The economic consequence of different defaults in defined contribution plans is significant, according to a new report by the TIAA Institute.
In “The effect of default target date funds on retirement savings allocations,” TIAA finds that participants who joined plans post target date defaults tend to have a greater percentage allocation to equity. And because so many allocate to the same type of fund, there is less cross-sectional variation in equity percentage for this group, according to the report. By contrast, those who joined under a money market default tended to customize their portfolios and there is a substantial cross-sectional variation in the equity percentage of their allocations.
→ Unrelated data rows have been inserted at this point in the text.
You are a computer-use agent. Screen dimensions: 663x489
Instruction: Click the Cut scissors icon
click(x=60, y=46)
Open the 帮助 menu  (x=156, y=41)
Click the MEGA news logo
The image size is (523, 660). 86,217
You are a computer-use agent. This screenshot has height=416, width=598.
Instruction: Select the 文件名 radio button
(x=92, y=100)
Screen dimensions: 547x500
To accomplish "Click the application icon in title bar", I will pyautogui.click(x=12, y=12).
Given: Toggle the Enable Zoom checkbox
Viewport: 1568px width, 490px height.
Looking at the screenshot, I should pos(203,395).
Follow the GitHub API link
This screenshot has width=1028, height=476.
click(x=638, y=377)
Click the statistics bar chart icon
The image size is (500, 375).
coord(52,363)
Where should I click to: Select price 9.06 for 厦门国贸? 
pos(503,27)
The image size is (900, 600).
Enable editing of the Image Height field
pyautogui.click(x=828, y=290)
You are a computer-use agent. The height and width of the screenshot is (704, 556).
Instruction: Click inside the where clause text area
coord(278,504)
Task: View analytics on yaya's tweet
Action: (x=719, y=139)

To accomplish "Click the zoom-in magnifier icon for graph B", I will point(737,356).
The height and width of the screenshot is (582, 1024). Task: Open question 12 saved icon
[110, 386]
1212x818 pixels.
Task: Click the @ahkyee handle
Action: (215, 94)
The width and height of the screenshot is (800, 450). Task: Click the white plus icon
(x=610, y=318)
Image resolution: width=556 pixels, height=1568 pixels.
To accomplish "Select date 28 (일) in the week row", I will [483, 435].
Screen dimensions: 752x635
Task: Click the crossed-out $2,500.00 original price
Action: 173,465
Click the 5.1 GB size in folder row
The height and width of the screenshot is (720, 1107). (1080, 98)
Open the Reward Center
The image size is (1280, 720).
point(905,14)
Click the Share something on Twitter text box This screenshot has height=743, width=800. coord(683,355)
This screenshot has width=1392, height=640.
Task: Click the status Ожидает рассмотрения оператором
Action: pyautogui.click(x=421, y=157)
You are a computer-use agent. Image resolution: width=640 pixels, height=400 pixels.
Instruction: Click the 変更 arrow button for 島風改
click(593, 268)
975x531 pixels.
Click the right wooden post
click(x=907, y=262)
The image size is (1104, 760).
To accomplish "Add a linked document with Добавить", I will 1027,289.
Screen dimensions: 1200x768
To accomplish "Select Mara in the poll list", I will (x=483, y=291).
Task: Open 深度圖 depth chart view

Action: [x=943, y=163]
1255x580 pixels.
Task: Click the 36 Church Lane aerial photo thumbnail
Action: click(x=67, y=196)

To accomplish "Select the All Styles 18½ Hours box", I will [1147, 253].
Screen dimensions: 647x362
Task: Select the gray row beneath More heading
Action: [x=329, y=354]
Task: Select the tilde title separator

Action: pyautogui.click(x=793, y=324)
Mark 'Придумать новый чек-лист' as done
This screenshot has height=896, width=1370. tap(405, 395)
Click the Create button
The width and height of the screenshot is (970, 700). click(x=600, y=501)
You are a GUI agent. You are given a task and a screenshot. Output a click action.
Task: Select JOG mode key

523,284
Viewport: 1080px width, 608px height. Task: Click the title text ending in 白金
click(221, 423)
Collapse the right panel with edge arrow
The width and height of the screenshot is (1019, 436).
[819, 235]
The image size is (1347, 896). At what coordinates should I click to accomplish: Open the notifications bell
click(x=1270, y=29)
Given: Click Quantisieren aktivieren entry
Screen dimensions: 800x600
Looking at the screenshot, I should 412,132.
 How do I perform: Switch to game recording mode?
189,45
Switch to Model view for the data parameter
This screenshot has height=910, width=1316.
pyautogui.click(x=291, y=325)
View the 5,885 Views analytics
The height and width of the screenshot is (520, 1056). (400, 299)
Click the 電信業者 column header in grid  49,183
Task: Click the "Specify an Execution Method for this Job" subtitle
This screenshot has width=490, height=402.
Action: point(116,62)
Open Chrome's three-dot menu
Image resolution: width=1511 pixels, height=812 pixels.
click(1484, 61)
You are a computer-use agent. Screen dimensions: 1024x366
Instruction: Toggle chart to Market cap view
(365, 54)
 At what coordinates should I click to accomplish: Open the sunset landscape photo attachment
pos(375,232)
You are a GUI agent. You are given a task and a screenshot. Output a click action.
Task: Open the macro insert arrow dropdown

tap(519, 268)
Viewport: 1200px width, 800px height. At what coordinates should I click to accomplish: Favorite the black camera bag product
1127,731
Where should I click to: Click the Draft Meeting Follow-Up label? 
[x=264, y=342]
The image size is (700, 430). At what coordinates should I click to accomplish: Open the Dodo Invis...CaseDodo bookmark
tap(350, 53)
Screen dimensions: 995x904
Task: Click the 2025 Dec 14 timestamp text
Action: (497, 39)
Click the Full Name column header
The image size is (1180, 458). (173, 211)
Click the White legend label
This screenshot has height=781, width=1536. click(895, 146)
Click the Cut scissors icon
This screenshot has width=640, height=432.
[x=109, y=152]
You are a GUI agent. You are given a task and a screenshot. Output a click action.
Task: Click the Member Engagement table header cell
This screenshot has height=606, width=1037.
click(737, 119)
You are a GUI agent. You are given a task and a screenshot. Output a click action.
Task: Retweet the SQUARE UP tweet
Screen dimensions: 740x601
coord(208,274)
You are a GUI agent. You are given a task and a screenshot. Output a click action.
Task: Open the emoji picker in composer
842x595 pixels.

Using data from more than 600,000 TIAA participants working at one of 98 large employers, TIAA examined how these changes affect participant contribution decisions, including the number of funds chosen and individual equity exposure.
Prior to the adoption of TD defaults, money market defaults were common for participants in TIAA’s samples. By 2012, participants who had joined a plan with a money market default mostly invested in funds other than the default investment and had widely varying equity exposures in their contributions.
Number of Funds
The report notes that a TD default is associated with a dramatic shift in the number of funds chosen by participants. Participants who joined before any of their plans had TD defaults had median holdings of three funds, with 19% allocating to more than five funds.
In contrast, for participants who joined after all their plans had TD defaults, 68% invested in one fund, with only 10% investing in more than five funds. And with more than two-thirds of new participants contributing only to a single fund, they therefore allocate contributions in accordance with the equity percentage of that fund, TIAA observes.
As such, relative to using a money market default, participants using the default TDF would increase their equity exposure because the investment fund was composed of an underlying mix of equity and bond funds, with the portfolio weights dictated by the particular TDF.
TIAA’s report further observes that there are noteworthy gender effects, with women contributing significantly more to equity after TD defaults than before and male-female disparities in equity percentage vanishing after TD defaults.
TIAA emphasizes that the widespread acceptance of the default does not occur for participants who joined their plan before the adoption of TD defaults, when a money market fund was the typical default. More than 75% of these participants allocated nothing to the money market fund. The rest have customized their allocations, suggesting that these participants viewed investing solely in the money market default as suboptimal for their portfolio allocation, the report observes.
The availability of TDFs within a plan also seems less important than whether these funds are the default investment, the report observes. This is evident in the relatively limited use of TDFs in 2012 by participants who joined plans before they were a default, TIAA notes.
The report further suggests that the “welfare effects” of TDFs are unclear. TIAA explains that, while TDFs offer a simple solution, they typically only use a single factor – age – in setting the equity allocation. “They do not account for differences in income, wealth, risk aversion, and life expectancy. In particular, the higher equity exposure associated with target date fund defaults leads to higher expected returns, but also to greater portfolio volatility,” the report warns.
Vanguard’s Year-End 2018 Assessment
By comparison, How America Saves, Vanguard’s annual bellwether report on corporate retirement plans, finds that 9 out of 10 plan sponsors offered TDFs at year-end 2018 and 77% of all participants use TDFs, while two-thirds of participants owning TDFs have their entire account invested in a single TDF.
For Vanguard participants, 52% at year-end 2018 were invested in a single target-date fund, either by voluntary choice or by default, while 3% held one other balanced fund and 4% used a managed account program.
The firm anticipates that by 2023, 8 in 10 participants in plans managed by the firm will be solely invested in an automatic investment program. At year-end 2018, 6 in 10 Vanguard participants were solely invested in an automatic investment program, but that compares to just 1 in 10 at the end of 2004 and just 2 in 10 at the end of 2007. Among new plan entrants, nearly 9 out of 10 were invested solely in a professional managed allocation.
Vanguard emphasizes that these “diversified, professionally managed investment portfolios dramatically improve portfolio diversification compared to participants making choices on their own.” The firm notes that voluntary choice is still important, however, with nearly half of single target-date investors choosing the funds on their own, not through default.
The report further suggests that extreme allocations have fallen as a result of the rise of TDFs and other professionally managed allocations. It shows that only 1 in 10 participants have taken an extreme position, holding either 100% in equities (6% of participants) or no equities (3% of participants).